Wassef Boutros-Ghali and Devon DeJardin at The Armory Show 2023: A Recollection

“Dream (Rêve),” 2002, by the Egyptian artist Wassef Boutros-Ghali, was among my favorite works from the entirety of The Armory Show 2023 — and there was a lot! (Check out an image here.)

It’s a square canvas nearly four feet on each side that communicates, without establishing any precise scene, an immersive peace. The combination of colors that comprises the picture mirrors the natural world, with sand (the color, not an image) meeting a rich green that suggests a clearly vibrant forest scene. When you look at a tree and somehow just know that it’s doing well, whatever that means for a tree — that’s the color. The angled portions containing these gently gradated colors meet but don’t appear to overlap, and though the creation of the painting is evident here — softly sweeping brush strokes are visible in the green section — Boutros-Ghali is consistently precise across this work. It’s stable, even if unknowable.

In the section suggesting sand, there’s a radiant portion of white and light blue suggesting — only in passing — a window, and towards the base of the canvas, another area of white is painted to communicate downward depth. That sense, though, sits at odds with the surrounding colors, as the meeting point of that earthy, muted yellow and the lush green mostly suggests simple flatness, at least in one perspective — which (in theory) wouldn’t leave room for the foregrounded depth. This slight contrast elevates the experience of the painting into something you know isn’t strictly representational, though it’s easily ensnaring. It’s physical, yet something beyond.

Albertz Benda at The Armory Show

Boutros-Ghali had a series of canvas works presented as part of Armory this year by Albertz Benda, a gallery with presences in New York and Los Angeles.

The gallery paired Boutros-Ghali with Devon DeJardin — a truly fascinating artist whose canvases are complex.

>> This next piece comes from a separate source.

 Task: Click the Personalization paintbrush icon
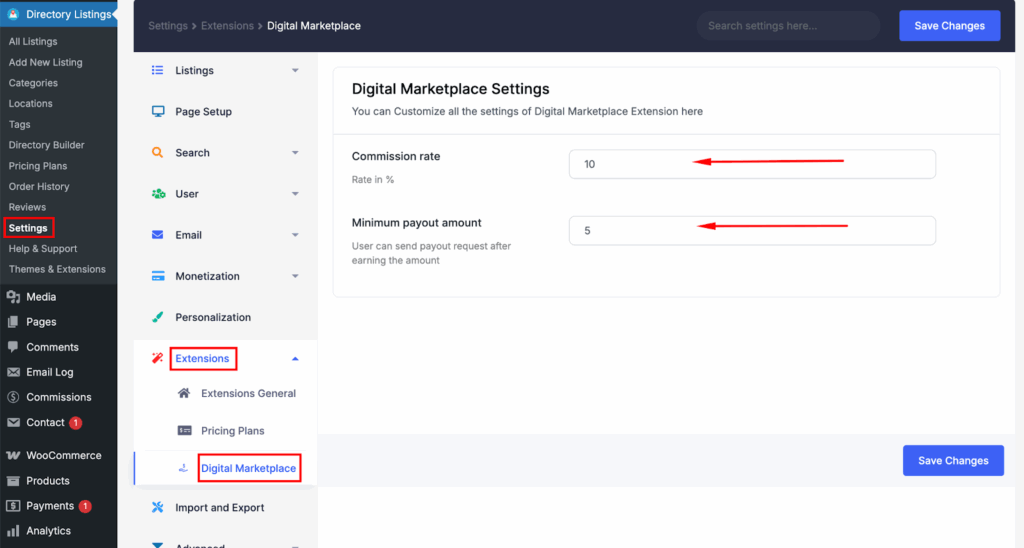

Standing in front of these large paintings (one is six feet wide), you instantly begin to see just how sprawling in conceptual scope they are.

His work, like “Embrace,” 2023, features surreal assemblages of shapes that blend the natural and what’s less recognizably natural. “Embrace” features third dimension-evoking shapes that, though assertive in presence and bright in color to the point of clearly suggesting something entirely artificial, also move as though they’re alive — or just coming alive. “Embrace” is awash with light from an unseen source, with the undefinable items joined in physically difficult patterns including what’s apparently just levitation. The scene transpires on what looks like a stage, with the often bright colors of purple and gold filling in the foreground and backdrop, respectively, though the actual hues are more muted — brightly lit, but slightly offset from what you’d expect if you imagined the glittering glamour of show biz.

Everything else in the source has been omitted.